Second, you say the relay has V(turn on) = 12V. If it really does need

12V to turn on, then given manufacturing spread it might not ever turn on in this circuit. Get one rated at 5V (min). It won't hurt it to run at 12V (but check the data sheet), and it'll have lower current requirements into the bargain.

The base resistor should be sized as [V(o) - Vbe(sat)] / Ib(sat). Without knowing the parameters of the parallel port, (in particular it's Vout vs. Iout characteristics) it's hard to size properly, but I'll assume 3V @ 5mA (easily sufficient for this application) as Ic will be about 30mA

->

(3V - 0.8V) / 5E-3 -> 440. I would use a 470 ohm resistor here - standard value. Note the Vbe(sat) term - it'll be about 0.7 - 0.8V (temperature dependent at -2.1mV/degree C). It could be lower as the device heats up, although in this case I wouldn't worry about it (about 5-6mW being dissipated by the transistor in the ON condition).

I don't see much else.

Cheers

PeteS

Reply to
PeteS

So required coil current is 12/426= 28mA

At what current? For some parallel ports, this can be a very low value.

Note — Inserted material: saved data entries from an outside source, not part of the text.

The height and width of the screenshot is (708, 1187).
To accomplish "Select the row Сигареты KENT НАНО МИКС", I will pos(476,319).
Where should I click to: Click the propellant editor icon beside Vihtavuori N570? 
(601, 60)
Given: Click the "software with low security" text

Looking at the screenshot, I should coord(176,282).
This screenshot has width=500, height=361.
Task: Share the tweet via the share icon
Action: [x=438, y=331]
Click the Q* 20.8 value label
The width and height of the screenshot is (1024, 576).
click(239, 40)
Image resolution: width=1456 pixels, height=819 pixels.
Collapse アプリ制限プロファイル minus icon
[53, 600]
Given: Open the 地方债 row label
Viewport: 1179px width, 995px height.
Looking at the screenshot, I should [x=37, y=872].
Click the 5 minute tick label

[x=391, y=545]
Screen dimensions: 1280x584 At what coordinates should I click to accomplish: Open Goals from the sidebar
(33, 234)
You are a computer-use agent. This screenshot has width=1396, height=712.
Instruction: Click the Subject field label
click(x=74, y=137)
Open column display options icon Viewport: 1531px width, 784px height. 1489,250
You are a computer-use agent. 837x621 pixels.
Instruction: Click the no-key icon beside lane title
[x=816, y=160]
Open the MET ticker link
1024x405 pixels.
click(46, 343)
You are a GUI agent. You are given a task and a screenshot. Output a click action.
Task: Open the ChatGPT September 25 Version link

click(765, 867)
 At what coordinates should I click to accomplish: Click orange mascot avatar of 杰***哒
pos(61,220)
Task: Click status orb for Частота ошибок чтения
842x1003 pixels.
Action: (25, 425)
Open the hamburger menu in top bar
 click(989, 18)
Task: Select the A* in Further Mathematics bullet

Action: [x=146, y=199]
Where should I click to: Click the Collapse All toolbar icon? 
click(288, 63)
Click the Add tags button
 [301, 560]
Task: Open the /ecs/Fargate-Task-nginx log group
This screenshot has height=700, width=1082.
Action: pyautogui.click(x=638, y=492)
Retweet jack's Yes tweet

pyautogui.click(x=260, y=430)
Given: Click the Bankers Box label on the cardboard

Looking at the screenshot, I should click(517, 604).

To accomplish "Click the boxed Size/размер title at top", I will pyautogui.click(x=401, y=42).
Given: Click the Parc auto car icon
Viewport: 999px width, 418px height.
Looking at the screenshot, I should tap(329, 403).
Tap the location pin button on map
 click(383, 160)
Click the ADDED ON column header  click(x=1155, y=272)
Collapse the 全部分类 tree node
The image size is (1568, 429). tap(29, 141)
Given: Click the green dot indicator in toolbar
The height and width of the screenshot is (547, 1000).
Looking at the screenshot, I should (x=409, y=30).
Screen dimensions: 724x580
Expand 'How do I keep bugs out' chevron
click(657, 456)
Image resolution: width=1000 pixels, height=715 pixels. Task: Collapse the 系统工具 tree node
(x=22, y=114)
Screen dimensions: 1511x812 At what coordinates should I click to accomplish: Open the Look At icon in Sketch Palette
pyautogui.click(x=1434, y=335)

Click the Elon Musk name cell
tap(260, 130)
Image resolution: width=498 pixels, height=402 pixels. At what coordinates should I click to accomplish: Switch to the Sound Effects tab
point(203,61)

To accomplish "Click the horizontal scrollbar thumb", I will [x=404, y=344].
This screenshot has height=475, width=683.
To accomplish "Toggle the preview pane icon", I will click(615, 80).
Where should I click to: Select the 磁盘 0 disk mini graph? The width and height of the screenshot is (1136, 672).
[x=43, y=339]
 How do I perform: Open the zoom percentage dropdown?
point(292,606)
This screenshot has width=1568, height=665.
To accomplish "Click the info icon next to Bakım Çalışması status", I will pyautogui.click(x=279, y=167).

Given the coil current of 28 mA, I think this is generous.

You are applying the value of VceSat as VbeSat. VbeSat would be more like .7V.

Even with your small errors, I am surprised this circuit does not drive your relay. Have you a volt meter to check what voltage the parallel port is producing while loaded with this circuit? Are you confident you have the transistor leads correctly identified? Posting the voltages at all the nodes for both the intended on and off state would be helpful.

By the way, the relay coil will produce a large voltage pulse when the transistor switches off (same principle as an ignition coil), so you might suppress this by adding a small diode in parallel with the coil, cathode to the +12 supply end.

Reply to
John Popelish

Compare your setup to the schematic in the below PDF file. Also test your setup using a couple of batterys instead of the parallel port pins to see if it works that way.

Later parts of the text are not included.